To summarize, the analysis of the data revealed that the re-engineering project significantly enhanced the profitability performance of the bank, but did not contribute to its growth or the extent of financial intermediation. A study conducted by Ringing, Racial ; Hosanna (2011) focused on the effect of business process reengineering factors on the organizational performance of Nigerian banks, with information technology capability as the moderating factor. The survey method was utilized, and a pilot

test was conducted to achieve the objectives.

The instrument's content and face validity and reliability were assessed by a panel of experts from both academic and practical backgrounds.
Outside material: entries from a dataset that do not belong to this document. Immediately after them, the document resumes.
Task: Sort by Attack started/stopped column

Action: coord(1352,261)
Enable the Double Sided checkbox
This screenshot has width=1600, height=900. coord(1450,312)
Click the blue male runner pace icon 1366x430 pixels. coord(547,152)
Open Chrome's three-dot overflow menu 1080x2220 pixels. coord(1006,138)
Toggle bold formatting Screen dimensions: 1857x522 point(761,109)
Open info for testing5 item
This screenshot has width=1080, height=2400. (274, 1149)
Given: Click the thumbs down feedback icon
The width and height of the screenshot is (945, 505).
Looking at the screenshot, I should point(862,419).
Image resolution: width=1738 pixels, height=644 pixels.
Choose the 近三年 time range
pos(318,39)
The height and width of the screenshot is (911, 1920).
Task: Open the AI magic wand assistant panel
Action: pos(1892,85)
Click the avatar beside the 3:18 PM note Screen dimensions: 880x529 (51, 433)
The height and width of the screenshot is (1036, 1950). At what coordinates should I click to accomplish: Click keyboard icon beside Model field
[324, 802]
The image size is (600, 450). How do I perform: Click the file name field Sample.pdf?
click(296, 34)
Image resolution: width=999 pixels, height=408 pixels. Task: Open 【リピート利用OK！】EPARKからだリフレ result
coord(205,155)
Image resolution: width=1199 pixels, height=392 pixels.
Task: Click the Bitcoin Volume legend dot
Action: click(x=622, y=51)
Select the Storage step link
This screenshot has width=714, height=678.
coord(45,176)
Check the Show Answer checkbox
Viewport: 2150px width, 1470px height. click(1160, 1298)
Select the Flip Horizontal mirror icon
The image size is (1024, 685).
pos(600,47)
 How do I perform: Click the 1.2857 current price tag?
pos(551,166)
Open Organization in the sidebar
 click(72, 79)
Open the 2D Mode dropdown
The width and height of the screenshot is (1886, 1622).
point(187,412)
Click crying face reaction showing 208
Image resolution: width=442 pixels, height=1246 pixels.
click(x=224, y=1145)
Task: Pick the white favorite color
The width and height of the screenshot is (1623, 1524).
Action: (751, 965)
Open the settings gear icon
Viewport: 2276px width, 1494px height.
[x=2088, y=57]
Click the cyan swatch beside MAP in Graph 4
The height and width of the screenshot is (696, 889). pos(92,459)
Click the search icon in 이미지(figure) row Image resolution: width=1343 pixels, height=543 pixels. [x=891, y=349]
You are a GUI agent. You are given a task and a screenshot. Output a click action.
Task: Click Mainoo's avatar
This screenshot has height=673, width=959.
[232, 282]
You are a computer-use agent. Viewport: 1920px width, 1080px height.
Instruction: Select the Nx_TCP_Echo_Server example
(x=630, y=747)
The data collected from various departments within the commercial bank were analyzed using SPAS software. The results demonstrate that the dimensions of business process reengineering are reliable and valid. Additionally, it was observed that BPR implementation was incorporated into multiple operational processes in banks.

The study had two main objectives, which were to identify the dimensions of BPR in Nigerian banks and to explore the level of BPR implementation in these banks. It was revealed that these dimensions include change management, process redesign/innovation, use of information technology (IT), and IT capability. The study also found that Nigerian banks have been implementing BPR in various operational processes, such as credit risk, domestic and international banking, branches, and e-banking. The researchers recommended using these findings for further research on BPR in Nigerian banks. In a similar study conducted in Pakistan by Habit (2013), the critical success and failure factors of BPR were examined.